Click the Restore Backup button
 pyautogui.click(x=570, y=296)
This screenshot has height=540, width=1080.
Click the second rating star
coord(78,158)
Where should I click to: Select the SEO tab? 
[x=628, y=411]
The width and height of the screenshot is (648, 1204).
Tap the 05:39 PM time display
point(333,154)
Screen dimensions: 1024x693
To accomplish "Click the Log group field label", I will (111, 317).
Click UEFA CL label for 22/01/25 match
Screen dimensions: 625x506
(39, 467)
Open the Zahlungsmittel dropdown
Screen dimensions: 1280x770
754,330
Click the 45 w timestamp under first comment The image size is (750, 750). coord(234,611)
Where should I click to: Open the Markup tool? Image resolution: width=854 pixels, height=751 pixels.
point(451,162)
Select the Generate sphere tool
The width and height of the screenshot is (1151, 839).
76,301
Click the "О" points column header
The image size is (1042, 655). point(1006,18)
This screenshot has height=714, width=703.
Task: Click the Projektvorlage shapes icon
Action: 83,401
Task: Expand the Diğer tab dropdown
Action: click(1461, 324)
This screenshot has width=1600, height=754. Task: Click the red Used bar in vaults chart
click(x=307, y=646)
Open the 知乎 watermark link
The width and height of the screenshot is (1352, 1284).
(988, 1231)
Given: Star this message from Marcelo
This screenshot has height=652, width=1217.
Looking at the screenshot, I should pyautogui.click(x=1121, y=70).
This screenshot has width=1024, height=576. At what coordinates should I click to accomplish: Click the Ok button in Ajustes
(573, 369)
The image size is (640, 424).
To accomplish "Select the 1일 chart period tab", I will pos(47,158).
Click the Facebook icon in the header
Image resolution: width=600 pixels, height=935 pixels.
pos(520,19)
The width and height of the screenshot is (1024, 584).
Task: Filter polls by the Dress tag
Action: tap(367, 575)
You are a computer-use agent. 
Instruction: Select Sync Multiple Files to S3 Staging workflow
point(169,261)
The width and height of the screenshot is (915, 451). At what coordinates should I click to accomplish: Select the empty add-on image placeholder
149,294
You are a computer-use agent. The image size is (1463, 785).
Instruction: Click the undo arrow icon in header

:: Task description ::
Using the records above, count how many lines include the word "computer", and reply only with that figure.

:: Expected answer ::
2